EXERCISE BRIEF: Rewrite the part of the entries below that opens with the line containing "Click the AL user avatar" and closes with the line containing "pos(398,56)", putting "lens" in place of "magnifier" and changing nothing else.

MATERIAL SUPPLIED:
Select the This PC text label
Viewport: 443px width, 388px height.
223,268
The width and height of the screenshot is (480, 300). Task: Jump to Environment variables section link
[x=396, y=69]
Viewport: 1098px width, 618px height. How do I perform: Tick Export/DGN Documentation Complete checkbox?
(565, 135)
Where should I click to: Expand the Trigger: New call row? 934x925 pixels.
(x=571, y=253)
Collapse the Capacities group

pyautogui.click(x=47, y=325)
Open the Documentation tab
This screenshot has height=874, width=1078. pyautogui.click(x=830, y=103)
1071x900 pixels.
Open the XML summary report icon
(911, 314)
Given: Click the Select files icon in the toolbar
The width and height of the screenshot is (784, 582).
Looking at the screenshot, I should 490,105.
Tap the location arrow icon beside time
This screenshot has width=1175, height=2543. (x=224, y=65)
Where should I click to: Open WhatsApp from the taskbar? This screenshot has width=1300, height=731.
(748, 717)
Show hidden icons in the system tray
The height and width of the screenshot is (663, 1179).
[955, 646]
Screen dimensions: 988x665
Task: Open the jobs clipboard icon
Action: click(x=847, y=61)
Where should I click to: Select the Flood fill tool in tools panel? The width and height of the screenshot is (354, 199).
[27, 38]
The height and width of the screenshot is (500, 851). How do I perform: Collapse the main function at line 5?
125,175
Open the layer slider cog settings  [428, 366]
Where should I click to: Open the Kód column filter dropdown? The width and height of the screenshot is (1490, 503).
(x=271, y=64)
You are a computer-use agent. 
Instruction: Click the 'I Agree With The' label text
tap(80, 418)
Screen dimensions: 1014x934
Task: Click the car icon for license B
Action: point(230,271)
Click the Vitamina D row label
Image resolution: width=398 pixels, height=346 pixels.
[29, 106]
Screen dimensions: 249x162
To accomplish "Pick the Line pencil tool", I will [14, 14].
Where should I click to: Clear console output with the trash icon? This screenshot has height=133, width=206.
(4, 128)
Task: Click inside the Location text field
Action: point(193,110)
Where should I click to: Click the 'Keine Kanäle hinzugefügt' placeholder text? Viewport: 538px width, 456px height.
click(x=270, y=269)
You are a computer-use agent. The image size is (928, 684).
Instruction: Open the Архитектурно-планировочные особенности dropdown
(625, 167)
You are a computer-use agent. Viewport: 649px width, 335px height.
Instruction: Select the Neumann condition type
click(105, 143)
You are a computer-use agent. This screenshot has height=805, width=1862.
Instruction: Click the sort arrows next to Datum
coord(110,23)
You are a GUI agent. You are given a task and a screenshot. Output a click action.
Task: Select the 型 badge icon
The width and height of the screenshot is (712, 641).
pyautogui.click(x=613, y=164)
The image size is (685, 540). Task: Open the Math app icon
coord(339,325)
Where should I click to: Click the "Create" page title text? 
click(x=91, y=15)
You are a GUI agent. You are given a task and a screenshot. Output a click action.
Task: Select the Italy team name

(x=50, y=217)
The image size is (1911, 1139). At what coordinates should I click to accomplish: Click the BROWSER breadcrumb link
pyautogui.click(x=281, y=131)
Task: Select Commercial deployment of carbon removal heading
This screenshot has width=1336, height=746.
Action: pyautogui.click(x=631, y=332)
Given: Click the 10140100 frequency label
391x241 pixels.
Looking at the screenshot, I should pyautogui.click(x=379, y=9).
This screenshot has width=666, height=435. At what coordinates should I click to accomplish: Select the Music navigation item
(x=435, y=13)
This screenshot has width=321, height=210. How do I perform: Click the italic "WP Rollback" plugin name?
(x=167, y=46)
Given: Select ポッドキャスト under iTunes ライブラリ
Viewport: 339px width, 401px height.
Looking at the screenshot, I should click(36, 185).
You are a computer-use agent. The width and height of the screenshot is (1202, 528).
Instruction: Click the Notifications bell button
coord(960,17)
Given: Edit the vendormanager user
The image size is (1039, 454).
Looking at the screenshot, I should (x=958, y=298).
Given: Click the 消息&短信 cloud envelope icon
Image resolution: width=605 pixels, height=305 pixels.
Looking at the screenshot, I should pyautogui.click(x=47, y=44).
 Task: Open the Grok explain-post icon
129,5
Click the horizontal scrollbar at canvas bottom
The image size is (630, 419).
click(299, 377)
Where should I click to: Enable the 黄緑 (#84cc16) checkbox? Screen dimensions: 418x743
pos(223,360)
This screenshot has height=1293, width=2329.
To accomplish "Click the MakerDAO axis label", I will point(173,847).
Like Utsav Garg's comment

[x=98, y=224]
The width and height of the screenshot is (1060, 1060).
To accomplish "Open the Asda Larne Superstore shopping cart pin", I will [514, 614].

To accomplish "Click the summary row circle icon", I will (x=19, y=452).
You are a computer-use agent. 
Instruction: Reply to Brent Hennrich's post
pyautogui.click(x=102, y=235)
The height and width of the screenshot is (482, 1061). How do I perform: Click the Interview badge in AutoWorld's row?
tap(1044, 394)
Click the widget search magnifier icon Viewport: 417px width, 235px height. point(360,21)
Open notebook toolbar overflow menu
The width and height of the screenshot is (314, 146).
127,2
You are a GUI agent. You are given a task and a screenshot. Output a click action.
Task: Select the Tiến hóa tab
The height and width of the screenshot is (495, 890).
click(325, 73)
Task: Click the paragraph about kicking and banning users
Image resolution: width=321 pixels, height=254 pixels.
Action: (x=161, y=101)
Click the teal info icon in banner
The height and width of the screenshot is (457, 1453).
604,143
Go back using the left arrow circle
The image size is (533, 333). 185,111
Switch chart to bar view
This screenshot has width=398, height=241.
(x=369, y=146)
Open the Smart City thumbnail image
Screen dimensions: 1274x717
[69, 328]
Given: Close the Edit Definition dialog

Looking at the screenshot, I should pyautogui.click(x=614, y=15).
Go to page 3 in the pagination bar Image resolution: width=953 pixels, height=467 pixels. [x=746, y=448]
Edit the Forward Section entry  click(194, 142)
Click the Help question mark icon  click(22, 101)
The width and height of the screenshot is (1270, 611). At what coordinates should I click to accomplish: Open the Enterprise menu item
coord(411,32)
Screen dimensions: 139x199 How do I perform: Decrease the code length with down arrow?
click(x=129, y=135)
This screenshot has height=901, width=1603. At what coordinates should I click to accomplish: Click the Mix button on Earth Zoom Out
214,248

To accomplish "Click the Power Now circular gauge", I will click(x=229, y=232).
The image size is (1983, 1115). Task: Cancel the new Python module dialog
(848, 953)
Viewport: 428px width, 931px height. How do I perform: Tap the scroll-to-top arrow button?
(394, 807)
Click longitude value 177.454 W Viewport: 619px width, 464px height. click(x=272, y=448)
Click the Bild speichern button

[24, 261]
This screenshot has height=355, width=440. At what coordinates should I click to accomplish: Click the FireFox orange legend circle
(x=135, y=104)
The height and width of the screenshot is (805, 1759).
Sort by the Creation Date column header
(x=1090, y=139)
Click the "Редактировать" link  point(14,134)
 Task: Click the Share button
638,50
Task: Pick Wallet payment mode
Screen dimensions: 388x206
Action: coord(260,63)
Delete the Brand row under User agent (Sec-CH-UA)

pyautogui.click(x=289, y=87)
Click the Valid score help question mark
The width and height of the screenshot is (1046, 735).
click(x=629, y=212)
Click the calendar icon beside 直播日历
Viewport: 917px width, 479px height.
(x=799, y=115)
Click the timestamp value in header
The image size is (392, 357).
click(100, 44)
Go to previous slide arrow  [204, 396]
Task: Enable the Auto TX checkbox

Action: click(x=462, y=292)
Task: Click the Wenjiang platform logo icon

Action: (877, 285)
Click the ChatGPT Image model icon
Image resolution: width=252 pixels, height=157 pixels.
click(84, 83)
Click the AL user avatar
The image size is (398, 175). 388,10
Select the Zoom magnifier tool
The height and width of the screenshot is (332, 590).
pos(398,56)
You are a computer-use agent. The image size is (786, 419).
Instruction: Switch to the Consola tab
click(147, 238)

RESULT OF THE EXERCISE:
Click the AL user avatar
The image size is (398, 175). 388,10
Select the Zoom lens tool
The height and width of the screenshot is (332, 590).
pos(398,56)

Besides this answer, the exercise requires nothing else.